DOI: 10.1161/circ.148.suppl_1.15258 ISSN: 0009-7322

Abstract 15258: Associations Between HV Interval and Incident Pacemaker Implant in Over 3,000 Patients

Daniel Pipilas, Thomas Sommers, Patrick T Ellinor, Shaan Khurshid
  • Physiology (medical)
  • Cardiology and Cardiovascular Medicine

Introduction: The His Bundle-Ventricular (HV) interval is a measure of the conduction time between the bundle of His and the ventricular myocardium and has been shown to predict atrioventricular block (AV) in patients with conduction disease. Routine HV interval measurement during electrophysiology (EP) studies affords an opportunity to assess the utility of the HV interval as a marker for future conduction disease in a broader sample.

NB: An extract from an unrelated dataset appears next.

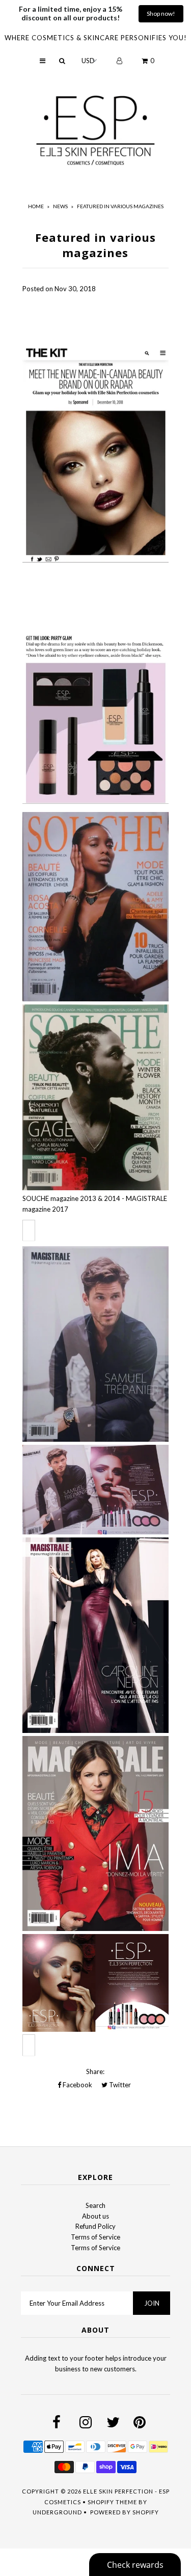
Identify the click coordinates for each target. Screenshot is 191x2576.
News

Methods: We analyzed consecutive EP studies from over 600,000 primary care and cardiology patients in the Mass General Brigham network. We assessed associations between HV interval and incident pacemaker (PPM) implantation in Cox proportional hazard models adjusted for age, sex, hypertension, hyperlipidemia, diabetes mellitus, coronary artery disease, heart failure, atrial fibrillation, and stroke. Person-time began 30 days after index EP study to exclude PPM implant triggered by study findings. Cumulative risk was plotted using Kaplan-Meier curves and the functional form of the relationship between HV and PPM was fit using multivariable-adjusted splines.

Results: Of 22,019 individuals with at least one EP report, we identified 3,283 patients (age 61.1±13.6, 63% male, 91.6% White) with an HV interval measurement. In multivariable-adjusted models, a longer HV interval was associated with increased risk of PPM implant (hazard ratio [HR] 1.24 per 10ms increase, 95% CI 1.08-1.43). When assessed at binary cutoffs, there were progressively larger increases in risk of incident PPM implantation (HV ≥55: HR 1.94 (1.28-2.93); HV ≥70: HR 2.18 (1.04-4.56); HV ≥100: HR 7.75 (2.18-27.5)). PPM implant risk increased linearly until 90ms, above which risk increased sharply (Figure).

Conclusions: Among patients undergoing EP study, a prolonged HV interval was a strong risk marker for incident PPM implantation. Patients found to have a prolonged HV interval during EP study merit close observation for the development of overt conduction disease.